Can I be honest with you? Sometimes dealing with people is exhausting.
Whether you’re dealing with an irrational child, a soon-to-be ex-husband, a too-easily-offended friend, an outrageous Facebook post, or some random jerk, there are times when we all just want to throw our hands in the air and walk away.
And then there are more serious events. Terrorist attacks. Domestic violence. Verbal abuse.
So why do we do it? Why do we continue to be in relationship with others? Is it worth pursuing relationships beyond what is absolutely necessary?
We were made to live in communities, in tribes. We were made to form “packs.” Life without some form of community is desperately lonely. Some people argue that community has the power to end homelessness (and I agree).
The key to happy fulfilling relationships is twofold.
First, you need to reduce or eliminate toxic relationships.
There are all kinds of toxic relationships. People can be selfish, or thoughtless, or opinionated. Sometimes you realize that you or your friend has changed over time, and there is no longer a benefit to being friends. Or you may realize that you always feel worse after being around a certain person.
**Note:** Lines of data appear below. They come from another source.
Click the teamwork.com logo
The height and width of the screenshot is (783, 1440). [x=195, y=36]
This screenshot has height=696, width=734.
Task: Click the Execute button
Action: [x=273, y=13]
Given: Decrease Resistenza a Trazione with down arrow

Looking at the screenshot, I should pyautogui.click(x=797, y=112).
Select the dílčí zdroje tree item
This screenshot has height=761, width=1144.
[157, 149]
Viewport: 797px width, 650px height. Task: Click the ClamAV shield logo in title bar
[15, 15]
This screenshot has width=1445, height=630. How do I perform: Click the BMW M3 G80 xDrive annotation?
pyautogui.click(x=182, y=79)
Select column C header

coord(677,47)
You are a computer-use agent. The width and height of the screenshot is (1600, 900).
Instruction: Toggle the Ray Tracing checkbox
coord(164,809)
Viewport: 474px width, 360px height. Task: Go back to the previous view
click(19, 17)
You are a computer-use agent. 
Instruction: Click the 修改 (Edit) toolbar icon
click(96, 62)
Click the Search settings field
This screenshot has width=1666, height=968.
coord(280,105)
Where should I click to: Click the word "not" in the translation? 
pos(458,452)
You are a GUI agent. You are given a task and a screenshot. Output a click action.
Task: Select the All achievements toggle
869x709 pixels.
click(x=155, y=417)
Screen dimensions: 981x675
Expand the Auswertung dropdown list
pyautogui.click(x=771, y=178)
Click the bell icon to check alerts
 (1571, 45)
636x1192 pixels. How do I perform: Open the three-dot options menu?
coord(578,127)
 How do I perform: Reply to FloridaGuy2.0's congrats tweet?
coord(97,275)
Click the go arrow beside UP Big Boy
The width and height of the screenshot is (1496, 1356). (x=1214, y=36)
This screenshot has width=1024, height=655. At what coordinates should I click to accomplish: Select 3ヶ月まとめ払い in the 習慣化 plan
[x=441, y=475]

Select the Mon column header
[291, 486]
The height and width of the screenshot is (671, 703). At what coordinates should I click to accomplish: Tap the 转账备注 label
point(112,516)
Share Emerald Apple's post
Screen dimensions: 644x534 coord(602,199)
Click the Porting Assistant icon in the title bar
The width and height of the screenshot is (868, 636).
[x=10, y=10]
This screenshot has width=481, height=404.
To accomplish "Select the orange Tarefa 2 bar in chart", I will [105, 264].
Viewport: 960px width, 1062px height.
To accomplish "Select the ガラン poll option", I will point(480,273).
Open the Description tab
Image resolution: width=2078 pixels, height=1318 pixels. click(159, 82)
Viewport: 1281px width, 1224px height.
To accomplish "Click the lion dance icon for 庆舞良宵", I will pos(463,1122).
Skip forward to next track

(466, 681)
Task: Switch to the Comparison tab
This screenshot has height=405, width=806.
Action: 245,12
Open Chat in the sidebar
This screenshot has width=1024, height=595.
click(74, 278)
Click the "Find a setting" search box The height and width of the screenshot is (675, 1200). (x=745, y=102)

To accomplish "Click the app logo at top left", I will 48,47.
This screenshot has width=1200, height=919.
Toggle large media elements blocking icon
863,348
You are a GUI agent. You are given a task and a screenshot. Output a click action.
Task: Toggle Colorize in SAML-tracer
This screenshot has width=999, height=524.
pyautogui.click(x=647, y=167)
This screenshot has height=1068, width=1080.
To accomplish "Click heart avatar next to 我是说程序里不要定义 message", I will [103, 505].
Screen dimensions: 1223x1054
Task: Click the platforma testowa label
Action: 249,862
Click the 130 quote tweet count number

There is no shame in reducing the amount of contact you have with a toxic person. In fact, it doesn’t even mean that the other person is a bad or evil person – it just means that the other person is not good FOR YOU. You don’t have to like your husband’s racist boss, and you don’t have to spend time with him. You don’t have to like your girlfriend’s college roommate who just rubs you the wrong way, and you don’t have to spend time with her.
Sometimes, however, you may need to eliminate a toxic relationship, because it is abusive in some way. Abuse is never OK. Be it verbal, emotional, or physical, an abusive relationship will always do more harm than good. In cases of abuse, ending the relationship is the best option for both you AND the abuser. Getting out keeps you safe, and it sends an important message to the abuser about the consequences of abusive behavior.
Second, you need boundaries.
Most of these boundaries are fairly easy to negotiate. We create boundaries through our body language, our actions, and very occasionally, our words. Whenever you feel anger, resentment, or hurt, that’s a red flag for a possible boundary violation. Figure out what it is, and then address it. This can seem awkward or difficult or embarrassing, but true friendships can survive the awkward, difficult, and embarrassing moments of life. If the relationship suffers from boundary setting, it may be abusive: the unwillingness to honor boundaries is a sign of abuse.
People, like life, are messy. But they are worth it.